L’été 1999, Nice. J’ai 21 ans. Vacances sur la côte méditerranéenne: plage, shopping, bon manger, découverte de l’arrière-pays niçois (Menton, Tourettes-sur-loup, Grasse, etc). Sauf que je me fiche complètement de la plage, du shopping, et de l’arrière-pays niçois. Sauf que je viens de réussir ma première année en photographie. Sauf que j’ai bien envie de tester ma photographie en dehors du cadre scolaire.
Je me retrouve donc à lier connaissance puis amitié avec une poignée de déshérités qui font la manche à l’angle de l’opéra de Nice. A l’arrière, dans une ruelle: leur état-major. Fait de bric et de broc, de matelas éparpillés, de couvertures miteuses mais surtout d’un toit fourni par des passerelles de fer: l’opéra est en travaux.
L’époque est à la pellicule. Mon esprit est au noir et blanc. Jean-Claude, Bernard, et Alain se racontent. Surtout Alain. Il est belge: ça rapproche. Ancien bûcheron ardennais, quand sa femme est partie, quand ses parents sont morts, il s’est retrouvé à la rue. “Autant mendier au soleil, non ?” me dit-il, goguenard.
Ce que je peux vous dire c’est que je produisis là, tôt, mon premier vrai travail photographique. Mais ce fut dans une inconscience et une innocence si parfaites qu’elles me conduisirent à ne jamais tirer de plans sur la comète, et à travailler dans un respect immense de mon sujet, qui était avant tout des êtres humains certes en difficulté, mais vivant dans un communautarisme ou l’esprit de sympathie (et une quantité appréciable de vin rouge) était nécessaire à la survie.
L’été suivant, exploitant ainsi mon cursus scolaire, je passais à la couleurs. Je retrouvais Alain, Bernard, et Jean-Claude, exactement au même endroit. Cette fois, je m’intéressais aux détails: couteau sale dans le caniveau, baguette de pain sur une couverture de l’armée... Bernard était en passe de “s’en sortir”: les services sociaux lui avaient trouvé un petit appartement et il suivait une formation de boucher. Alain s’était transformé en un clochard pur jus, biberonnant sans cesse, incapable de se lever, vivant à demi-nu et couvert de crasse. Quant à Jean-Claude, il mourut à quelques mètres de nous, sans qu’on ne s’en aperçoive vraiment. C’était un homme moustachu qui souriait tout le temps. Une de mes photos le montre, alors que la vie le quitte. Je crois que je ne la montrerai jamais à personne: elle est trop intime.

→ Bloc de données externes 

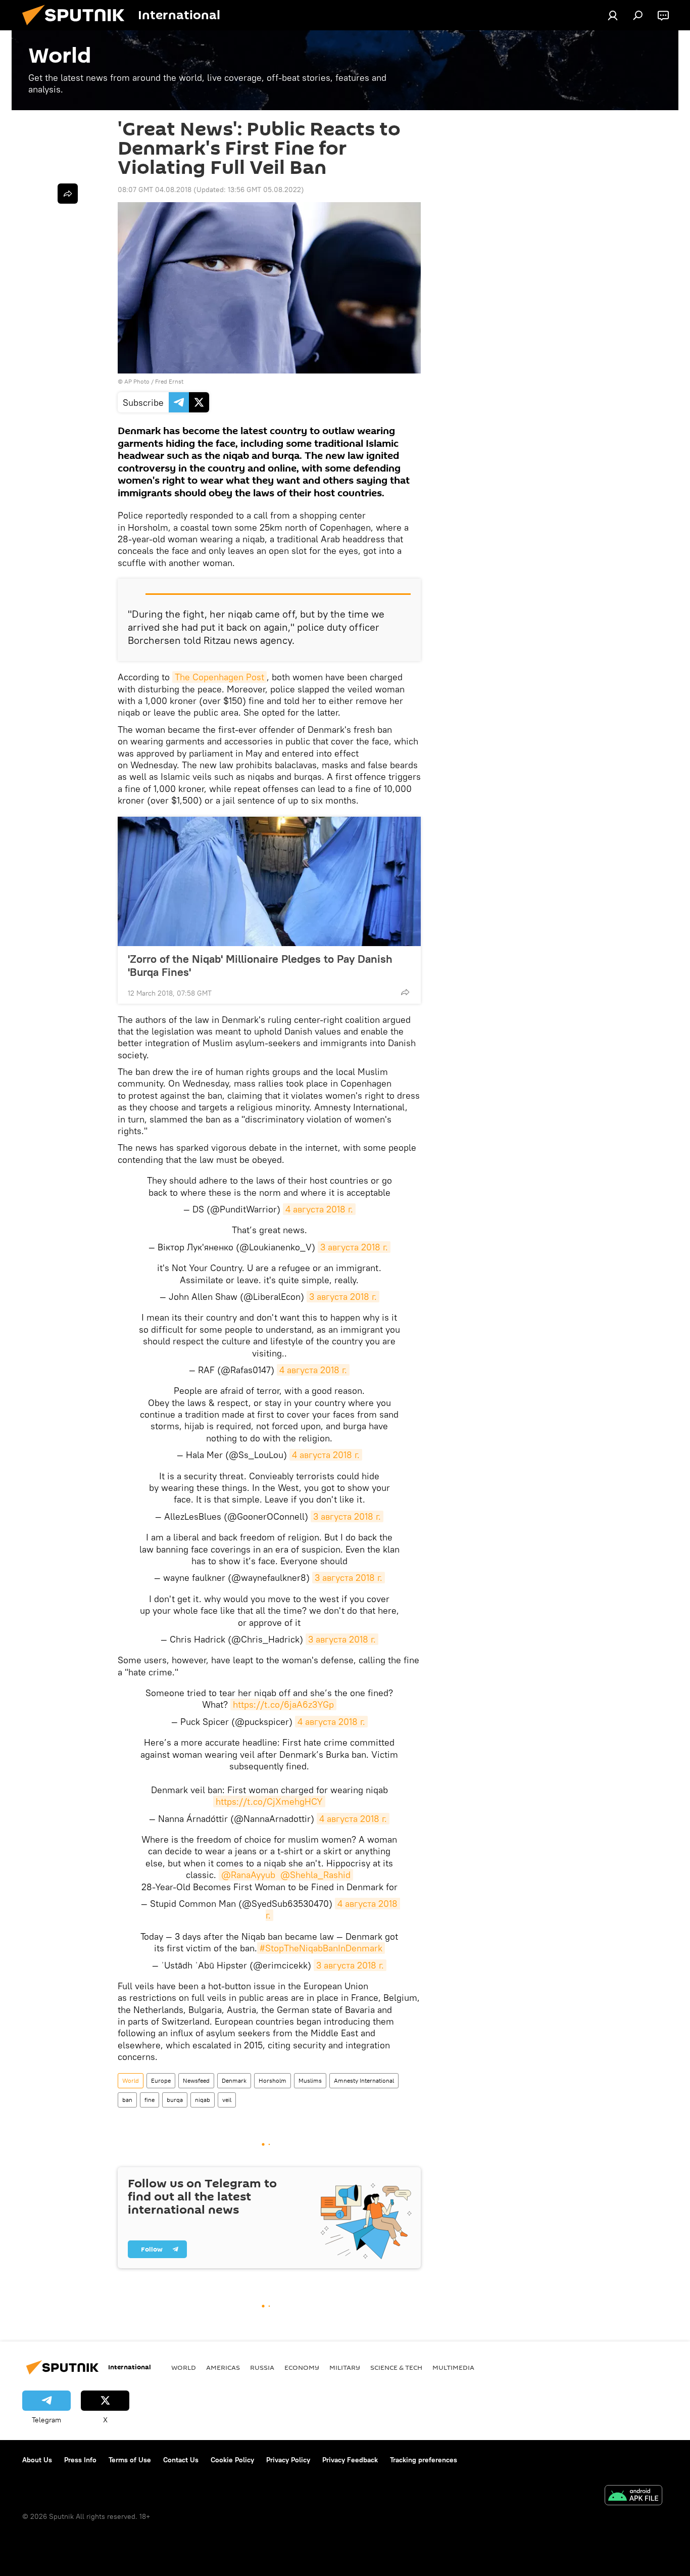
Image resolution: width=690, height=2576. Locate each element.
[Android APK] (633, 2496)
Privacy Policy (288, 2459)
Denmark (234, 2080)
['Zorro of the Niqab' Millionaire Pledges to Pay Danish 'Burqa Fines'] (269, 881)
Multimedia (453, 2367)
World (130, 2080)
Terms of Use (130, 2459)
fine (149, 2099)
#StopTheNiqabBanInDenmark (321, 1948)
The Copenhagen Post (219, 677)
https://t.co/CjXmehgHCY (269, 1801)
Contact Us (181, 2459)
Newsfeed (196, 2080)
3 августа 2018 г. (354, 1247)
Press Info (80, 2459)
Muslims (310, 2080)
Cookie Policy (232, 2459)
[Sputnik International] (77, 27)
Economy (301, 2367)
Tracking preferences (423, 2459)
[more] (405, 992)
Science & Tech (396, 2367)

Cette rencontre, ces images ont marqué mon travail plus que je ne saurais le dire. Voyez-vous, à la rentrée, je me présentais pour poursuivre mes études en photographie dans une grande école à Bruxelles. Quelques semaines plus tard, la direction décidait de faire passer aux élèves un petit entretien de motivation. Il s’agissait de présenter ses photos de vacances et de les argumenter. Tous les autres élèves, angoissés, se présentèrent avec des tirages Spector montrant la mer, un chien, une famille en vacance. Mon porte-document renfermait, lui, des tirages barytés exécutés dans mon labo, de 40cm de côté sur 60 et montrant mon reportage estival. J’étais donc sûr de moi.
Et on me recala.
Quand ma mère alla à la rencontre d’un des membres du jury, celui-ci lui affirma que je n’avais plus rien à apprendre, et que je devais aller postuler immédiatement chez Paris Match (ce qu’elle ne me révéla qu’il y a peu). Quant à moi, déçu, bouleversé, je m’apprêtais à passer une dizaine d’années sans plus jamais toucher à un appareil photo...

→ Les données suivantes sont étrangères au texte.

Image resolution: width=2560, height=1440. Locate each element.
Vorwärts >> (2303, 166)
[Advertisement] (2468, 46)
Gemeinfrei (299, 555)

En ce qui concerne Alain, je lui avais promis de lui envoyer copie des photos. “Pour l’adresse tu mets: au coin de l’opéra, derrière la grosse poubelle”, s’était-il écrié, toujours aussi goguenard. Je n’ai pas su, je ne sais pas, je ne saurai jamais s’il a reçu les tirages que je lui adressai quelques semaines plus tard.